Candidate background

This project would suit candidates with a background in biochemistry and cell biology and an interest in genome stability.

Potential Research Placements

1. David Michod, Institute for Child Health, UCL
2. Peter Cherepanov, Francis Crick Institute
3. Nnenna Kanu, Cancer Institute, UCL

References

1. Lord CJ, Ashworth A. PARP inhibitors: Synthetic lethality in the clinic. Science. 2017 Mar 17;355(6330):1152-1158.
2. Hill BR, Ozgencil M, Buckley-Benbow L, Skingsley SLP, Tomlinson D, Eizmendi CO, Agnarelli A, Bellelli R. Loss of POLE3-POLE4 unleashes replicative gap accumulation upon treatment with PARP inhibitors. Cell Rep. 2024 May 28;43(5):114205.
3. Bellelli R, Belan O, Pye VE, Clement C, Maslen SL, Skehel JM, Cherepanov P, Almouzni G, Boulton SJ. POLE3-POLE4 Is a Histone H3-H4 Chaperone that Maintains Chromatin Integrity during DNA Replication. Mol.
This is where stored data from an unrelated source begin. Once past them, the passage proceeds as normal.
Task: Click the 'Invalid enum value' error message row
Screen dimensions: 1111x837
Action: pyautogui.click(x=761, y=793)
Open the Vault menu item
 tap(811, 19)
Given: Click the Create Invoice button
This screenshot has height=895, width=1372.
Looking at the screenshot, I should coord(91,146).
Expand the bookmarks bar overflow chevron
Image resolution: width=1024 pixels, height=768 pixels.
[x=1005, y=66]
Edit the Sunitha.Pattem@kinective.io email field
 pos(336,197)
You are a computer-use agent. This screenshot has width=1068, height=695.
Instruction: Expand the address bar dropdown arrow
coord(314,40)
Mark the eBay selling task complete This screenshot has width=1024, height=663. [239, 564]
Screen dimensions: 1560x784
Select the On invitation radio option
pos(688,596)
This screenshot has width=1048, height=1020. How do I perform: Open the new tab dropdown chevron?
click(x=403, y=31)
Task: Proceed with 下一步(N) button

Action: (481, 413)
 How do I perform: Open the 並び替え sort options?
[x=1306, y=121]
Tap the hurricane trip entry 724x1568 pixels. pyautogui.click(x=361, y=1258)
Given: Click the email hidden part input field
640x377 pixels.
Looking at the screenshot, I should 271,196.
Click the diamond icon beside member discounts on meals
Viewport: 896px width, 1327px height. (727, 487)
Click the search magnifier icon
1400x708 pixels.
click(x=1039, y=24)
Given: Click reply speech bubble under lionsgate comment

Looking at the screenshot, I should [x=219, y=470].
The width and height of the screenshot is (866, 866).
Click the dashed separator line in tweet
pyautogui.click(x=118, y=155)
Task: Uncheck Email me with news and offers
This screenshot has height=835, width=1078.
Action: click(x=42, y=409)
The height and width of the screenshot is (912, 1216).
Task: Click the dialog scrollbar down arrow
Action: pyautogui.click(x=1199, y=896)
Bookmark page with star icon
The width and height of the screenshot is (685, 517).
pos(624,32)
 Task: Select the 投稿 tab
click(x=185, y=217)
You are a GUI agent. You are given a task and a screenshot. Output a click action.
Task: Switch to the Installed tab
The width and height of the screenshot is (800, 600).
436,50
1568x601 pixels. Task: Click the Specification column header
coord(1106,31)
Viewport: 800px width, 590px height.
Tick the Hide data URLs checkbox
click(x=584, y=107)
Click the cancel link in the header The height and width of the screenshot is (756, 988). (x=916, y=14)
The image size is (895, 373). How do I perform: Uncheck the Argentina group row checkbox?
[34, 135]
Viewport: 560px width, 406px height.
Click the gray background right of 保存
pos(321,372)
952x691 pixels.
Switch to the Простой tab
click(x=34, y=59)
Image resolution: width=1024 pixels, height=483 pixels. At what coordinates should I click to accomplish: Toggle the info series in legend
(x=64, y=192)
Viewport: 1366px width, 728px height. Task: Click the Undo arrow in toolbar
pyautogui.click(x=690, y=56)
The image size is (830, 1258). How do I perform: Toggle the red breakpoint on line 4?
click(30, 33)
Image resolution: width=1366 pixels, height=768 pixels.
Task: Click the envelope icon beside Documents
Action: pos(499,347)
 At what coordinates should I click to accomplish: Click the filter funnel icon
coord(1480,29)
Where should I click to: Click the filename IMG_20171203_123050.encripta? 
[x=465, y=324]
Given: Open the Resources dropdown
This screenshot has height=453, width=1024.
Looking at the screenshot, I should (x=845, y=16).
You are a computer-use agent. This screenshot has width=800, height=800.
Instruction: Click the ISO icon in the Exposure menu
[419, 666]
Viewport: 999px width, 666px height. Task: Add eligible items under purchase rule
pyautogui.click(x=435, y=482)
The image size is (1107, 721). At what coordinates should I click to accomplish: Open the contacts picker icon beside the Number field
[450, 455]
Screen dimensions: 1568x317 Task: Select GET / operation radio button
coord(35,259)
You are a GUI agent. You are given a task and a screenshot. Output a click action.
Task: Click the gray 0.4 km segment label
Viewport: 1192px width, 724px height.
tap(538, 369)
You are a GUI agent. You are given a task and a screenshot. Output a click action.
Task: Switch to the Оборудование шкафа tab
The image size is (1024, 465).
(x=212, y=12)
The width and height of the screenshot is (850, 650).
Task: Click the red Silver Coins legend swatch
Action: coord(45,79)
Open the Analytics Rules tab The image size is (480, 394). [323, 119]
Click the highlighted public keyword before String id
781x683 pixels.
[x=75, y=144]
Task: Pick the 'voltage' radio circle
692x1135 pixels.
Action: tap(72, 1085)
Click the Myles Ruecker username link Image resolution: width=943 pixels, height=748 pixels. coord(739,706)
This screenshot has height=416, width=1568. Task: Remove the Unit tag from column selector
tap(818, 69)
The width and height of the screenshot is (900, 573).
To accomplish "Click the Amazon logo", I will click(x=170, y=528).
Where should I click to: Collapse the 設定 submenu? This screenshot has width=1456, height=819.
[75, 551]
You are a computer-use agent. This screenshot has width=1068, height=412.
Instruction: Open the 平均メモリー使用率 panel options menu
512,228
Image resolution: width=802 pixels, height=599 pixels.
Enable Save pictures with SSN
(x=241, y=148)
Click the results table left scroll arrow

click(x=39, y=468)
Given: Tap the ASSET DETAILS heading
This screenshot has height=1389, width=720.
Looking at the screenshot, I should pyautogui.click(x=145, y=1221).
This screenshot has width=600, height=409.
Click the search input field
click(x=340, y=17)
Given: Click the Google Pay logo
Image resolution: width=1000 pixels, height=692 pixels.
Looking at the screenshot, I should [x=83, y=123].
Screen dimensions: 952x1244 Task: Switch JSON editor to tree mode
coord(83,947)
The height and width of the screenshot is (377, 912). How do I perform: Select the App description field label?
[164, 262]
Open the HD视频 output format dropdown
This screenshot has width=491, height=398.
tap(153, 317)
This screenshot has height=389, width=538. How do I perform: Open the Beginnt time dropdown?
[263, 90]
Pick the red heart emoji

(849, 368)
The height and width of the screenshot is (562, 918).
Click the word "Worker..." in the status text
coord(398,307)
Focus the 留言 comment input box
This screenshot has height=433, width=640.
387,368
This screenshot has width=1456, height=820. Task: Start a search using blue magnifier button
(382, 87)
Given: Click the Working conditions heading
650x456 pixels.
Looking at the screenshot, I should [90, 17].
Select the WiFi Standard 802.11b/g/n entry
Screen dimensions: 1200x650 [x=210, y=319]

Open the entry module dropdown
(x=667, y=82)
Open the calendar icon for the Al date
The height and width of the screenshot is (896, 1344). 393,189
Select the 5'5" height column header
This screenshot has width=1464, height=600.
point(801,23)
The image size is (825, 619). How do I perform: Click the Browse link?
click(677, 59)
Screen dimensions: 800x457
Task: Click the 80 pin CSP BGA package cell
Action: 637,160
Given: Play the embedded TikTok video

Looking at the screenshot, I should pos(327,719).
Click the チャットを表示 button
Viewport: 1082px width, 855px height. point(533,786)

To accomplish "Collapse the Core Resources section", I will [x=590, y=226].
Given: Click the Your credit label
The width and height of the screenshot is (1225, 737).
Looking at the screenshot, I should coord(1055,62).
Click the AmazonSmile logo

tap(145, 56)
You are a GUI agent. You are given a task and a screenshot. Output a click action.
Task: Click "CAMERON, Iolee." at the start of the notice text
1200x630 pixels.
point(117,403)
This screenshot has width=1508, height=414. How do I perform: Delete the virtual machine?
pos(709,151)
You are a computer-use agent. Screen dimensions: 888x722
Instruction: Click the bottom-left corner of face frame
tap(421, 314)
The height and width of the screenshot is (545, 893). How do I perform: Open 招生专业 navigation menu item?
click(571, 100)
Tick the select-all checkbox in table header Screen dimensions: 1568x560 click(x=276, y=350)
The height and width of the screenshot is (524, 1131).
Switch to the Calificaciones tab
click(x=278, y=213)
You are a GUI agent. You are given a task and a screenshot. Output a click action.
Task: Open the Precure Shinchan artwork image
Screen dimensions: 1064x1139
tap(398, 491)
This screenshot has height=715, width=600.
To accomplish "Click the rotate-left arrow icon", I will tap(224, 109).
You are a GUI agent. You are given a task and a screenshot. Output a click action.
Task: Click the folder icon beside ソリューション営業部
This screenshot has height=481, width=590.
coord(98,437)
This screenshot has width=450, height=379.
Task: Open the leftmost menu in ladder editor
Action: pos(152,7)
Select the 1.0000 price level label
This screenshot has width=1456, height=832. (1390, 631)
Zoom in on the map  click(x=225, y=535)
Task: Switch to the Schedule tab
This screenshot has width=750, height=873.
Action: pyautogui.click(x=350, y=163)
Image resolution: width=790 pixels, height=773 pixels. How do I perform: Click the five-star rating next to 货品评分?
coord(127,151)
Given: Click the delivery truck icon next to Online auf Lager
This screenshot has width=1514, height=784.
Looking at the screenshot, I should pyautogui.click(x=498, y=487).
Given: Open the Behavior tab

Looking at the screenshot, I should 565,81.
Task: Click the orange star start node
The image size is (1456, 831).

Cell 72,112-126.
4. Quinet A, Tirman S, Jackson J, Šviković S, Lemaçon D, Carvajal-Maldonado D, González-Acosta D, Vessoni AT, Cybulla E, Wood M, Tavis S, Batista LFZ, Méndez J, Sale JE, Vindigni A. PRIMPOL-Mediated Adaptive Response Suppresses Replication Fork Reversal in BRCA-Deficient Cells. Mol Cell. 2020 Feb 6;77(3):461-474.
5. Li Z, Hua X, Serra-Cardona A, Xu X, Zhang Z. Efficient and strand-specific profiling of replicating chromatin with enrichment and sequencing of protein-associated nascent DNA in mammalian cells. Nat Protoc. 2021 May;16(5):2698-2721.